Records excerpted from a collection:
_ _ _ _ _ _ _
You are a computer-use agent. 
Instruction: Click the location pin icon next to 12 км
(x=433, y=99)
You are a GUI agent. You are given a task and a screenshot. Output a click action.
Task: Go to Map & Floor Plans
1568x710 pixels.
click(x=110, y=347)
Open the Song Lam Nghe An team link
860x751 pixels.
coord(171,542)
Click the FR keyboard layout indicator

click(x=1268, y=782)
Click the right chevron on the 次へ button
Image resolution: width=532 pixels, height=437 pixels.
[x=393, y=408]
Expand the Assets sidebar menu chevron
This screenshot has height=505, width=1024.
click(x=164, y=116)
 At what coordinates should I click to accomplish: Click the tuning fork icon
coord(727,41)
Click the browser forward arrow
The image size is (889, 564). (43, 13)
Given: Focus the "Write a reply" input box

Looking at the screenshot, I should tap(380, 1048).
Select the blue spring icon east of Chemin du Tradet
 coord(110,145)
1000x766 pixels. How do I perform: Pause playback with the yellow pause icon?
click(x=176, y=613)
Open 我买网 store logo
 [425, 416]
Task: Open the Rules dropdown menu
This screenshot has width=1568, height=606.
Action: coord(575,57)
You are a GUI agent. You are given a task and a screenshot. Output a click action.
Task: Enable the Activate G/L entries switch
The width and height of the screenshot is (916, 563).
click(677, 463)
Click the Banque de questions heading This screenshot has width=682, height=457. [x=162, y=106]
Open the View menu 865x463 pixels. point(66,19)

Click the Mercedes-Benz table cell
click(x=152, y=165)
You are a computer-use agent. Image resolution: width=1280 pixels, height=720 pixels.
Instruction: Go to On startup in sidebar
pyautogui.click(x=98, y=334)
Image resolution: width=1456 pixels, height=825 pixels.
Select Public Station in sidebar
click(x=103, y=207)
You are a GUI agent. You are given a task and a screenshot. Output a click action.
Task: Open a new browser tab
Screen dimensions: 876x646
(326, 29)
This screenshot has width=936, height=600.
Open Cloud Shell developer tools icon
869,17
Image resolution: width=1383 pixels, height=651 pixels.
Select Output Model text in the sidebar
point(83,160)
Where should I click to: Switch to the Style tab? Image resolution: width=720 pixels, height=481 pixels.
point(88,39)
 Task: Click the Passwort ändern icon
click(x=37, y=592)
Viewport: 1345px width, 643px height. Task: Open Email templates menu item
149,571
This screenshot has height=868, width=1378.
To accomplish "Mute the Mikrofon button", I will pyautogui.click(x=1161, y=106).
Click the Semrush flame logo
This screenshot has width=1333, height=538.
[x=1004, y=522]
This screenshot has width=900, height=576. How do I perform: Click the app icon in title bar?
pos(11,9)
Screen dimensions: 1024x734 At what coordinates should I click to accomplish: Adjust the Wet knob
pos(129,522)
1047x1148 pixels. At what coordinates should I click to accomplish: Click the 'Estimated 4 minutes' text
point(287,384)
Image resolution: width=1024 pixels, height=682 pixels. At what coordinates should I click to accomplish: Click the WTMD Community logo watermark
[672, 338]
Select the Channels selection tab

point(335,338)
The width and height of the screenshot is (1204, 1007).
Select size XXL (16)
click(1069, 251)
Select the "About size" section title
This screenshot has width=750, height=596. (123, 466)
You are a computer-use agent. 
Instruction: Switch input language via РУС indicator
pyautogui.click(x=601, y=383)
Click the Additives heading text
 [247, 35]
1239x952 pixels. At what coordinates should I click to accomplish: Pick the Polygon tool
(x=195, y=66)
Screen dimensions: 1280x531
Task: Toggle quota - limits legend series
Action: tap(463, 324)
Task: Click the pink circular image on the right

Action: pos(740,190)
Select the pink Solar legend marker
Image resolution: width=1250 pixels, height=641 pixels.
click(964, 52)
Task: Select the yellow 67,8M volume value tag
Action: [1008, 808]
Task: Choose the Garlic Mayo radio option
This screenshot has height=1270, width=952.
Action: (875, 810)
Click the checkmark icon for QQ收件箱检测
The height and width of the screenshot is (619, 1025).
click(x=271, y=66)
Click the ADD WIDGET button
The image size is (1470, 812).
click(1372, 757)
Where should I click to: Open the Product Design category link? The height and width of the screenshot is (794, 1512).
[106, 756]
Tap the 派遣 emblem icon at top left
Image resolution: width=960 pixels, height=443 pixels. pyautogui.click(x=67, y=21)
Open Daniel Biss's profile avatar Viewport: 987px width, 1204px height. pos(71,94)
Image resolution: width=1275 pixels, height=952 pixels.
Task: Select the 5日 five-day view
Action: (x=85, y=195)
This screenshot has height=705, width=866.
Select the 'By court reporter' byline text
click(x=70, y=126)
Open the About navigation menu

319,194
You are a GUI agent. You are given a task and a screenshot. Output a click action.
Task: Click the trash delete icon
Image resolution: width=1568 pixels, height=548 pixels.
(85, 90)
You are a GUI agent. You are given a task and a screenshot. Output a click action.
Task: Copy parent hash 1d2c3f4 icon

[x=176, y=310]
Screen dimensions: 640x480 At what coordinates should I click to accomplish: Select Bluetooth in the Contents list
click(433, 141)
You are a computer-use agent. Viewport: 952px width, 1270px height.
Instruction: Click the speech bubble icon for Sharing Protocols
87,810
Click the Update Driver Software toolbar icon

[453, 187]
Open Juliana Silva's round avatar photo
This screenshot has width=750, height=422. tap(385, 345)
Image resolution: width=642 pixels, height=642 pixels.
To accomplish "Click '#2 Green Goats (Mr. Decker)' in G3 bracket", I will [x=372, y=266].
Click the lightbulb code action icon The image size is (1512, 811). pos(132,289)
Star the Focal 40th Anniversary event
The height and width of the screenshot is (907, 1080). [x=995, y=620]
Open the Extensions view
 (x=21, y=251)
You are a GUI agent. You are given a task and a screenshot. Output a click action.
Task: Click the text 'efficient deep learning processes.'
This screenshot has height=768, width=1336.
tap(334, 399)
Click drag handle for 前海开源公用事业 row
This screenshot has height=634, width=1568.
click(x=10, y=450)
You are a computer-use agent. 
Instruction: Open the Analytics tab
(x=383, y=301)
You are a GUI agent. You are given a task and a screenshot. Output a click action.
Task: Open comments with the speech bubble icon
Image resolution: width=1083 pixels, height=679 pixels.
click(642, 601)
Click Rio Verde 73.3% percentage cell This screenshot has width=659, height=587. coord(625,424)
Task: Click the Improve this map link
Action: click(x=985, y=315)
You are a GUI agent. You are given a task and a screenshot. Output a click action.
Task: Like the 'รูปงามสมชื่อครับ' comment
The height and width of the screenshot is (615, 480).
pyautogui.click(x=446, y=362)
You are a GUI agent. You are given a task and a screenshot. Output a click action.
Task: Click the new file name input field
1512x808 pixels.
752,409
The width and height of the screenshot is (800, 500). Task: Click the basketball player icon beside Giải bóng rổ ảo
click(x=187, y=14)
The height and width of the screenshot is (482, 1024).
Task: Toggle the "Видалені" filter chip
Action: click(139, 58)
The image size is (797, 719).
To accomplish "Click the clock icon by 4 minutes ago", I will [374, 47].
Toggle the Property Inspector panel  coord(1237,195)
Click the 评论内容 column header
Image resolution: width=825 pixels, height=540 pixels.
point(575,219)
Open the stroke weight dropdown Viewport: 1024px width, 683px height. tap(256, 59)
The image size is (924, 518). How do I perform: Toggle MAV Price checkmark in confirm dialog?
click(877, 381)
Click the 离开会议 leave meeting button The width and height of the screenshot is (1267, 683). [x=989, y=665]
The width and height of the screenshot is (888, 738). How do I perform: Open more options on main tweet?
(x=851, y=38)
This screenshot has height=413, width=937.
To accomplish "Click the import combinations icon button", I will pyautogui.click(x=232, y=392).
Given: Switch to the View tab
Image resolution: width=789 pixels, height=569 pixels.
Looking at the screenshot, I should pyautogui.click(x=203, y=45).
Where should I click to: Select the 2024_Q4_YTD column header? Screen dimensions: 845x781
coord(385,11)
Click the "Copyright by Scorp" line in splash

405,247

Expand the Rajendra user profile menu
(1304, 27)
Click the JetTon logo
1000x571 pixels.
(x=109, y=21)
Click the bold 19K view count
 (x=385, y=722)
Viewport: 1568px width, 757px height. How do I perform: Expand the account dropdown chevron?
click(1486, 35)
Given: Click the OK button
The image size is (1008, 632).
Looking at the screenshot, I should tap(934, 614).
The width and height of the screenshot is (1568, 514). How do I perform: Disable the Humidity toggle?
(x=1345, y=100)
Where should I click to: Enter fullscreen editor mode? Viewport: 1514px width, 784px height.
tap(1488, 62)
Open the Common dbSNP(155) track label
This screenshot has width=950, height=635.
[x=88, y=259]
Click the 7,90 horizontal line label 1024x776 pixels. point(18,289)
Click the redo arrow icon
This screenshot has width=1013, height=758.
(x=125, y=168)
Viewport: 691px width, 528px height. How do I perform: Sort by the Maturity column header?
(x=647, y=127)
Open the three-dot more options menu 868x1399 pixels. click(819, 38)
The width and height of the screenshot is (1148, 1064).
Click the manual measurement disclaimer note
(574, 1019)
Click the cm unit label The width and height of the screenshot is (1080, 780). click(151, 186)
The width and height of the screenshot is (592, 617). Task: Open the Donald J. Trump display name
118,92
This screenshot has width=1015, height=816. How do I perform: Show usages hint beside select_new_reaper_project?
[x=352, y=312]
_ _ _ _ _ _ _
§ What you have to do
Copy all the lines from the data above that hold the word "will".

§ Answer section
To accomplish "Mute the Mikrofon button", I will pyautogui.click(x=1161, y=106).
To accomplish "Click '#2 Green Goats (Mr. Decker)' in G3 bracket", I will [x=372, y=266].
To accomplish "Click the clock icon by 4 minutes ago", I will [374, 47].
To accomplish "Click the import combinations icon button", I will pyautogui.click(x=232, y=392).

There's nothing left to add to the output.